Whatever happened to the Semantic Web? What chance have I missed with the Semantic Desktop?

This article “Whatever happened to te Semantic Web?” about the failure of the Semantic Web is interesting. I may note that my personal failure to realize the semantic desktop – an end user application to use data from the semantic web for personal information management – contributed to the overall fail.

I can confirm the observation of the article that our focus at W3C and in academic research was too much on standardizing something that does not exist yet. It would have been good to start with a simpler standard, establish a live and profitable ecosystem of applications, then standardize more. The group I worked within on the Semantic Desktop focussed too much on standards and not enough on usability, finishing the applications, maintaining them, fixing performance issues.
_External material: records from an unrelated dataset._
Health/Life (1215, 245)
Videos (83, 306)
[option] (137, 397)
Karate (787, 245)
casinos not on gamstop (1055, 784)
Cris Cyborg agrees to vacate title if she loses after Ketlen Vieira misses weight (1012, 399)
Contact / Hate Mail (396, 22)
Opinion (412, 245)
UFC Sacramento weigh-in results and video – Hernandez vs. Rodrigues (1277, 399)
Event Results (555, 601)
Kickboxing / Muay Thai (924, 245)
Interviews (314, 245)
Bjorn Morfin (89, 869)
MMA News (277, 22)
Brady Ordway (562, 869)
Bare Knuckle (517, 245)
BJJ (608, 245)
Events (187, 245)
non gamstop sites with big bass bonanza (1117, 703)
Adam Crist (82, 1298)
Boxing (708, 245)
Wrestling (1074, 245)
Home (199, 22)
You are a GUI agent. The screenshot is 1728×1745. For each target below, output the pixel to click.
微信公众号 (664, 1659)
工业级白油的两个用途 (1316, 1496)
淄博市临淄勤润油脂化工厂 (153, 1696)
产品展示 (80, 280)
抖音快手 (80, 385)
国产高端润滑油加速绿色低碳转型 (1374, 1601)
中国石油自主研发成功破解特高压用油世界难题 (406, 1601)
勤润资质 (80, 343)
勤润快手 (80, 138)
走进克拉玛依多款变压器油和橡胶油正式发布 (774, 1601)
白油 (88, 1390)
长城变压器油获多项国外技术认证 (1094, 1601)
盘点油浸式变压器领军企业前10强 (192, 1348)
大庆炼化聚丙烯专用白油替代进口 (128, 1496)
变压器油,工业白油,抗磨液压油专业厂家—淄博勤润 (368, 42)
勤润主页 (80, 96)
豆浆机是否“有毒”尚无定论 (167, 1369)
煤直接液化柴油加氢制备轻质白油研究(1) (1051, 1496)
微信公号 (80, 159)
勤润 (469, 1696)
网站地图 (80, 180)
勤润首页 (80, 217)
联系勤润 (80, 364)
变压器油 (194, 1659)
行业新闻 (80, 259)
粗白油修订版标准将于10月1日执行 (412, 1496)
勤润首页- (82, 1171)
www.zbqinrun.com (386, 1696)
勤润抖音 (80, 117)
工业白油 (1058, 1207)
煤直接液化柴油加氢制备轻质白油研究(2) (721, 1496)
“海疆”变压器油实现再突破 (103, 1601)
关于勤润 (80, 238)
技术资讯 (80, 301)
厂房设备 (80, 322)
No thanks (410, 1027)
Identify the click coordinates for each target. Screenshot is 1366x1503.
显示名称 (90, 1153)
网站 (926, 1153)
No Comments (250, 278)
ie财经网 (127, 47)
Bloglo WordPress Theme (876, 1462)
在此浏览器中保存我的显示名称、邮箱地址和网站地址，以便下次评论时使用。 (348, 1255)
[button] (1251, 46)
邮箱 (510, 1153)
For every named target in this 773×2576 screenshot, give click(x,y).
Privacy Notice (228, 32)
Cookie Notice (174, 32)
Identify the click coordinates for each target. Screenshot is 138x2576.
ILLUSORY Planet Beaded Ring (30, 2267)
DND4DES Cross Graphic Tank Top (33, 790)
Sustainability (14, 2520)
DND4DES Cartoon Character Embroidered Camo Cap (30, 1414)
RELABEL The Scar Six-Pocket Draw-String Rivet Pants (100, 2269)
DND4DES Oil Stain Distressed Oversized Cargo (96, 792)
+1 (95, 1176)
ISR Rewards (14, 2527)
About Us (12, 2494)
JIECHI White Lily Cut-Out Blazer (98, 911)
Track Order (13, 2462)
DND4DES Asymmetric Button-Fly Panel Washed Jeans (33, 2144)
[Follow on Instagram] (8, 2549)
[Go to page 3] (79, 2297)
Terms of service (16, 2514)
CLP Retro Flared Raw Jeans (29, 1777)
We had about 4.5 Million end-user devices (KDE desktops and maemo Nokias) enabled with a nepomuk rdf semantic web backend including sparql index database of all metadata of all data for personal information management. We had tagging and annotating in many applications (browser, files, email,…) Based on RDF. Users were able to query “what movies have I downloaded featuring female actors born in 1960?” as IMDB/dbpedia data were integrated with the local database.

The ability to search all public knowledge of humanity in combination with all your personal knowledge and all your organization’s knowledge was – cool! Useful!

Having such an end-user application available as part of the operating system of the user would have raised demand for websites to publish more semantic web data – people benefited from it. People would have demanded more of semantic web data. If we had kept the Semantic Desktop running from 2004 until today (2020), more people would today demand publicly linked open data for their own private and business uses. You would demand that product datasheets or price information is available as RDF because you would need it for your daily work when researching products. You would demand that open jobs are published by companies as linked data because when looking for a job and comparing open positions, you would want to download the offers into your personal semantic web note taking tool and compare them and add notes. The list goes on. Not only Google would consume schema.org but individual users.

But this collapsed when a few key people left and funding for further maintenance ran out. Also I should have focused my time in 2009-2013 on the PIM semantic wiki/desktop and not on group collaboration. And only a handful of people understood what we really did, so this vision died.

Which makes my daily work less convenient, as I really miss the ease of working with data I had with the Semantic Desktop. Knowledge work was more open, more easy, more collaborative.